- [Source passage]:
------------------------------

Immanuel Wallerstein, Commentary No. 265, Sept. 15, 2009
In the last few weeks, there has been a marked increase of calls, coming from both liberal Democrats and conservative Republicans, for some kind of early “exit strategy” from Afghanistan. This is coming at the very moment that Gen. Stanley McChrystal, U.S. commander in Afghanistan, and Secretary of Defense Robert Gates are about to recommend formally to President Obama an increase in U.S. troop commitments there.
Nothing is certain, but the general expectation is that Obama will agree to this. After all, during the elections, Obama had said that he considered U.S. intervention in Iraq a mistake and wanted an early withdrawal. One of the reasons he gave was that it had prevented sending enough troops into Afghanistan. This was a version of the “bad war, good war” concept. Iraq was a “bad” war, Afghanistan a “good” one.
There has apparently been much debate in the inner circle of President Obama about the wisdom of escalating U.S. military commitments in Afghanistan. It is reported that the leading opponent of troop escalation in Afghanistan is none other than Vice-President Biden. Biden has always been considered somewhat of a Democratic hawk. So how come he is now opposing troop escalation? The reported reason is that he now considers Afghanistan a hopeless quagmire, and that investing troops there will prevent the United States from concentrating on the really important zone, Pakistan. So we have a new version of the “bad war, good war” doctrine. Afghanistan has become a “bad” war; Pakistan is the “good” one.
Why is it so difficult for the United States to extricate itself from military interventions it is so patently losing? Some left analysts, in the United States and elsewhere, say it is because the United States is an imperialist power and therefore engages in such military interventions in order to maintain its political and economic power in the world. This explanation is quite insufficient, for the simple reason that the United States has not won a single major military confrontation since 1945. As an imperialist power, it has shown great incompetence in achieving its goals.
Consider the five wars in which the United States has committed large numbers of troops since 1945. The biggest – in terms of numbers of troops, economic costs, and political impact – was Vietnam. The United States lost the war. The other four were the Korean War, the first Gulf War, the invasion of Afghanistan, and the second invasion of Iraq. The Korean War and the first Gulf War were politically draws. The wars ended at the exact point that they began. The United States is clearly losing the war in Afghanistan. I believe that history will judge the second invasion of Iraq a draw as well. When the U.S. finally pulls out, it will be no stronger politically than when it went in – probably indeed the opposite.
So what drives the United States to engage in such politically self-defeating actions, especially if we think of the United States as a hegemonic power trying to control the entire world to its advantage? To answer that, we have to look at the internal politics of the United States.
All great powers, and especially hegemonic powers, are intensely nationalist. They believe in themselves and in their moral and political right to assert their so-called national interests. The overwhelming majority of their citizens consider themselves patriotic, and take this to mean that their government ought indeed to assert itself vigorously, and if necessary militarily, in the world arena. In the United States, since 1945, the percentage of the population who are principled anti-imperialists is politically insignificant.

------------------------------

- [Record excerpts]:
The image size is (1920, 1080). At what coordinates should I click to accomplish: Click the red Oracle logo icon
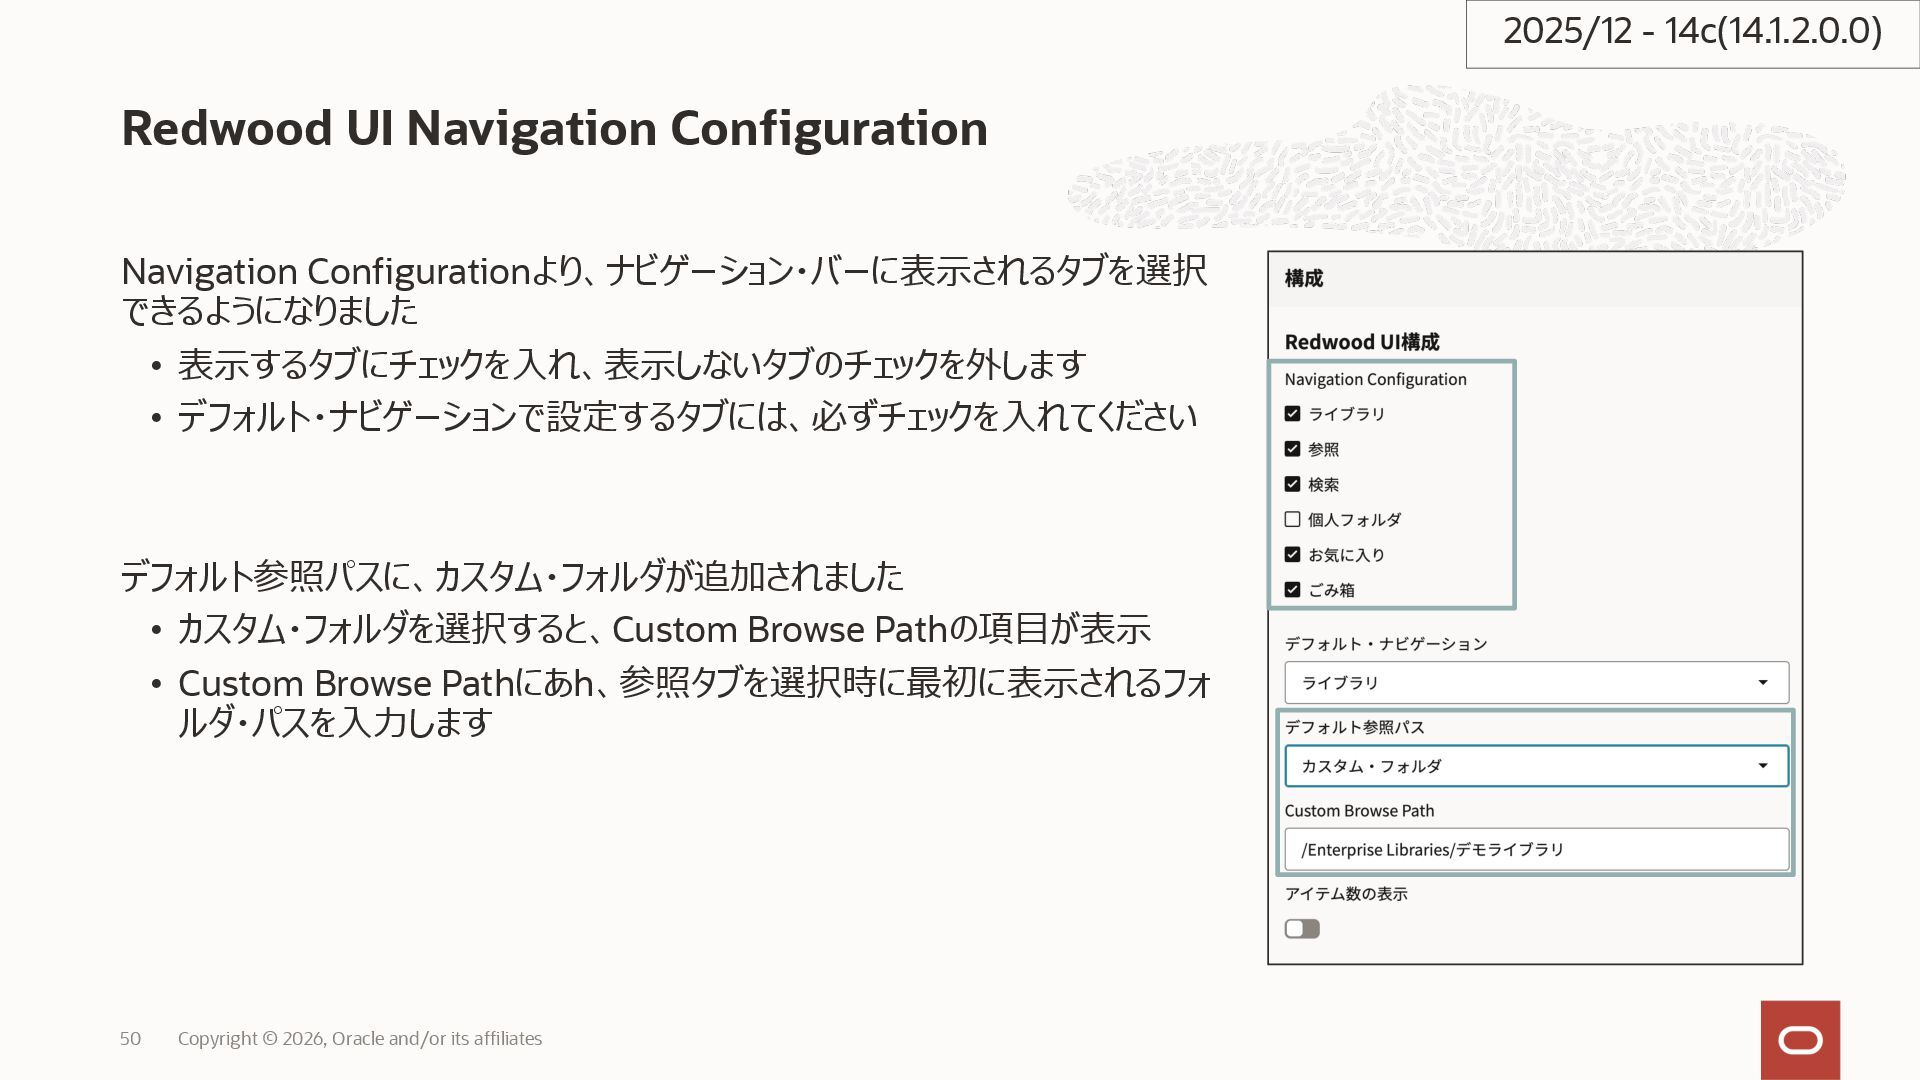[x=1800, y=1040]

------------------------------

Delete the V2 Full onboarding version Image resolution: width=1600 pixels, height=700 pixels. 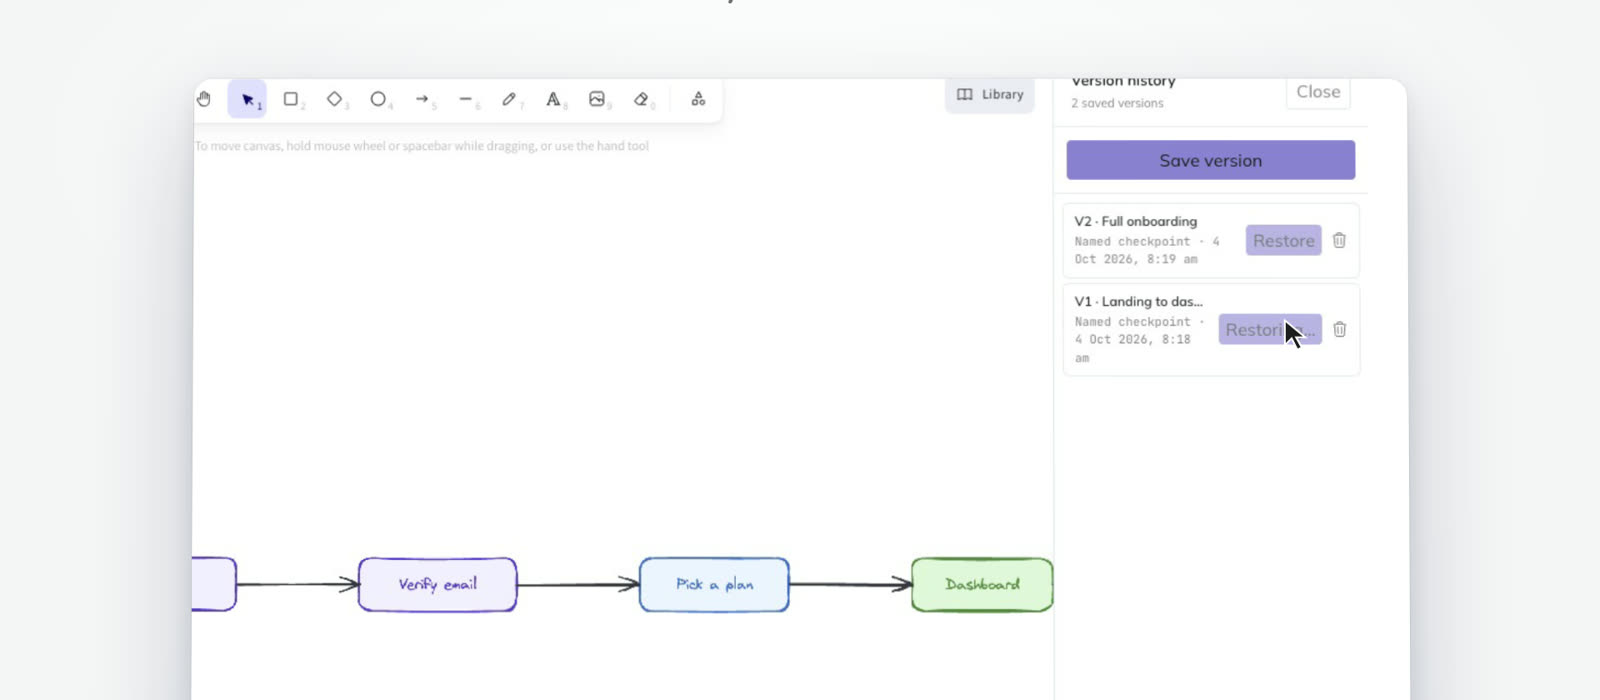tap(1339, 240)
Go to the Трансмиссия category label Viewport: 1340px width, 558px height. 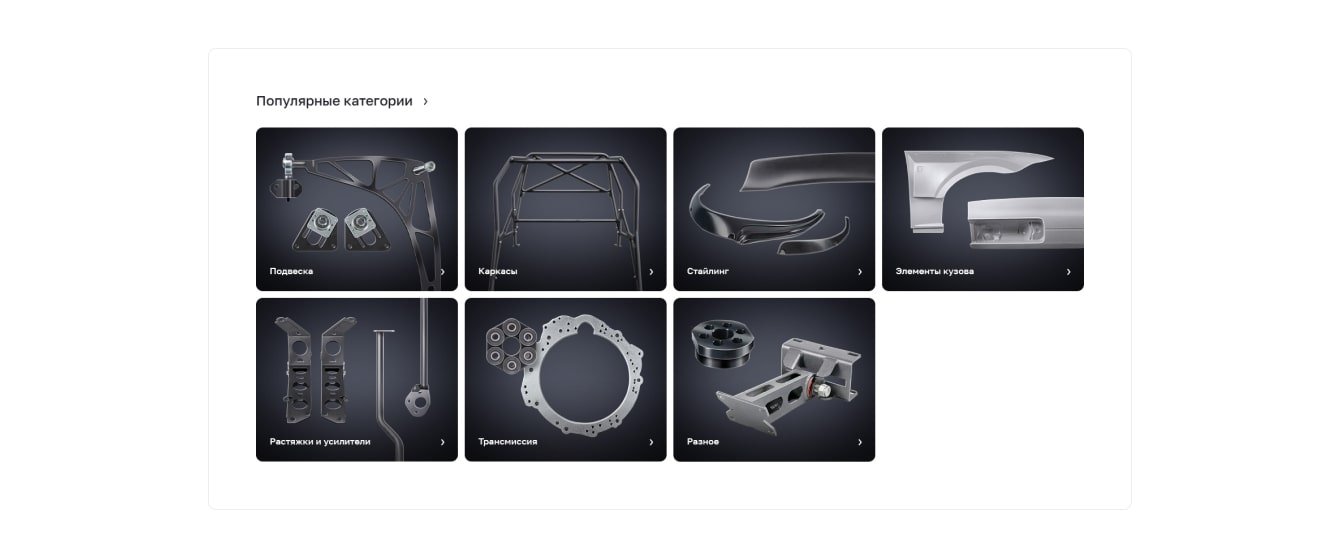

------------------------------

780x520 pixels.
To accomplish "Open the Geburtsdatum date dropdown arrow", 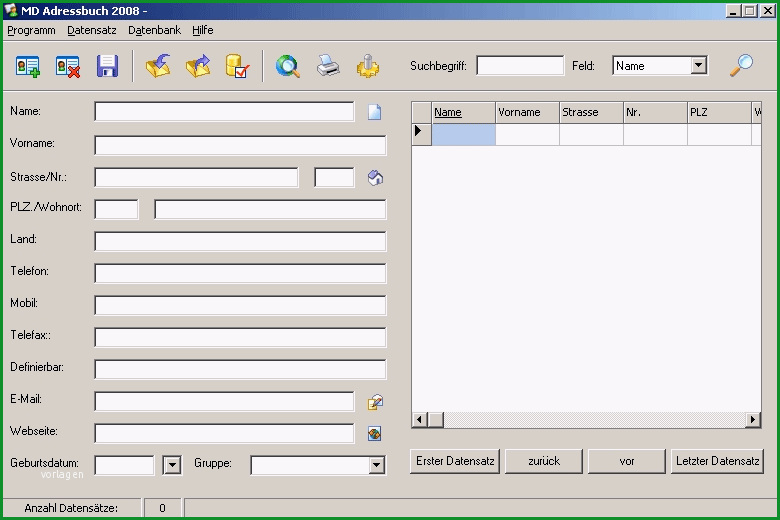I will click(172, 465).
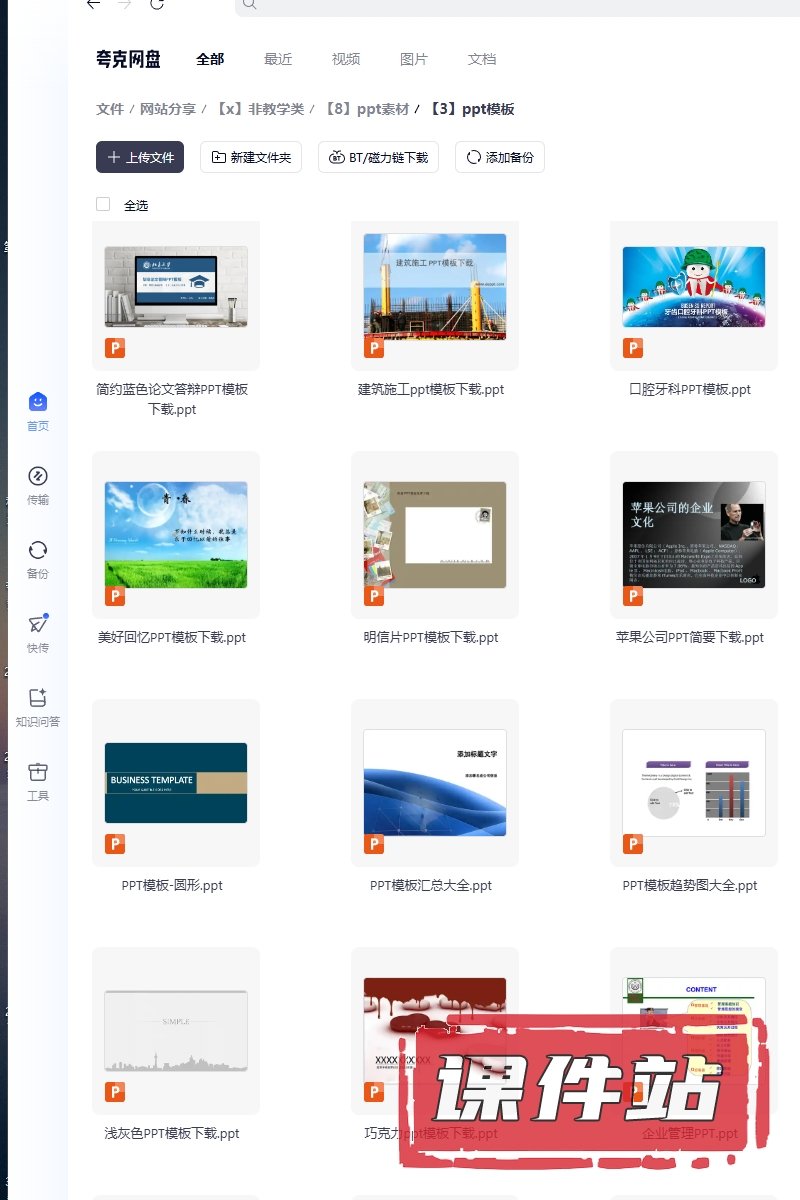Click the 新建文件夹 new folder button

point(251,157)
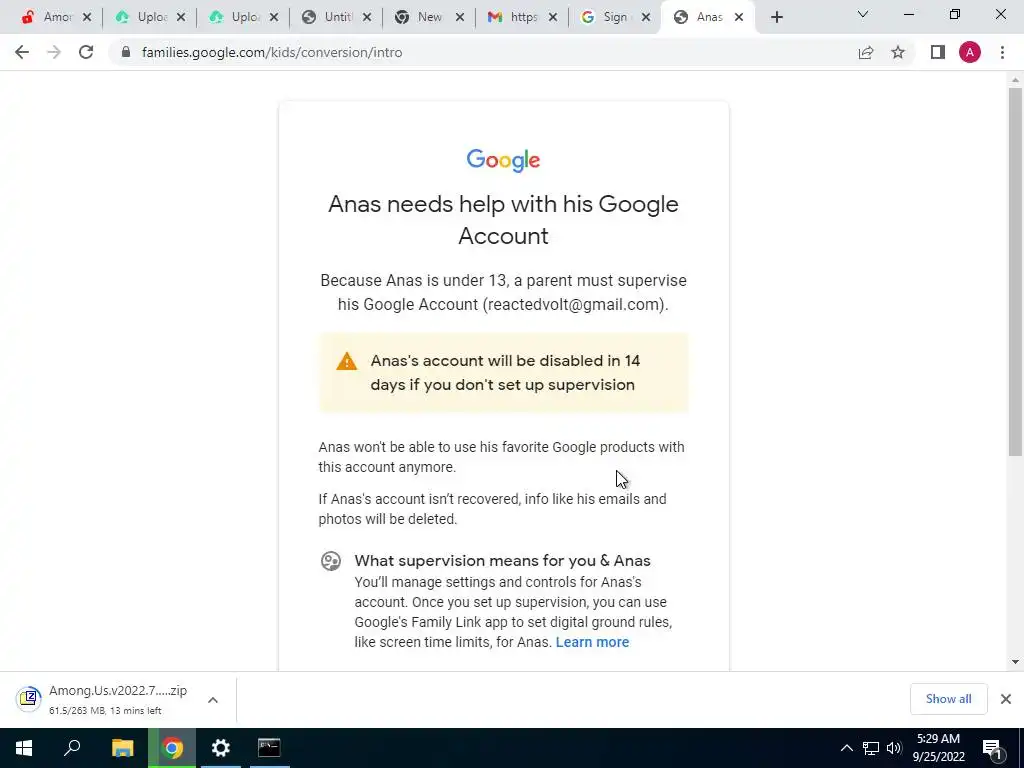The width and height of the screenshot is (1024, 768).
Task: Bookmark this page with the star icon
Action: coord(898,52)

------------------------------

- [Task directions]: Pick up the commentary on the Afghanistan war where it ends and carry it on from there.

- [Result of the task]:
U.S. politics is not divided between supporters and opponents of imperialism. It has been divided between those who are strongly interventionist and those who believe in “fortress America.” The latter used to be called isolationists. Isolationists are not anti-military. Indeed, they tend to be strong supporters of financial investment in military forces. But they are skeptical about using these forces in far-off places.
Of course, there is a whole gamut of intermediate positions between the extremes in this cleavage. The crucial thing to see is that almost no politician is ready to call for a serious reduction in U.S. military expenditures. This is why so many of them engage in the “bad war, good war” distinction. They justify reducing the use of military in the “bad” wars by suggesting that there are other, better uses for the military.
At this point, we have to analyze the differences between the Republican and Democratic Parties on these questions. The isolationist wing of the Republican Party was very strong before the Second World War, but since 1945 it has become rather small. The Republicans since 1945 have regularly tended to call for increased investment in the military, and have usually argued that the Democrats have been too “soft” on military questions.
The fact that the Republicans have been very inconsistent in this matter hasn’t seemed to affect their public image. For example, when President Clinton wanted to send troops to the Balkans, the Republicans opposed it. It didn’t matter. The U.S. public seems to take the Republicans at their word as patriotic hawks, no matter what they do.
The Democrats have had the opposite problem. There have been large numbers of books arguing, credibly, that Democratic administrations have been readier than Republican administrations to engage in military interventions abroad (for example, in both Korea and Vietnam). Nonetheless, the Republicans have constantly denounced the Democrats for being “doves” in their military views. It is true that a large minority of Democratic voters have in fact been “doves,” but not a large number of Democratic politicians. Democratic politicians have always worried that the voters will consider them to be “doves” and turn against them for that reason.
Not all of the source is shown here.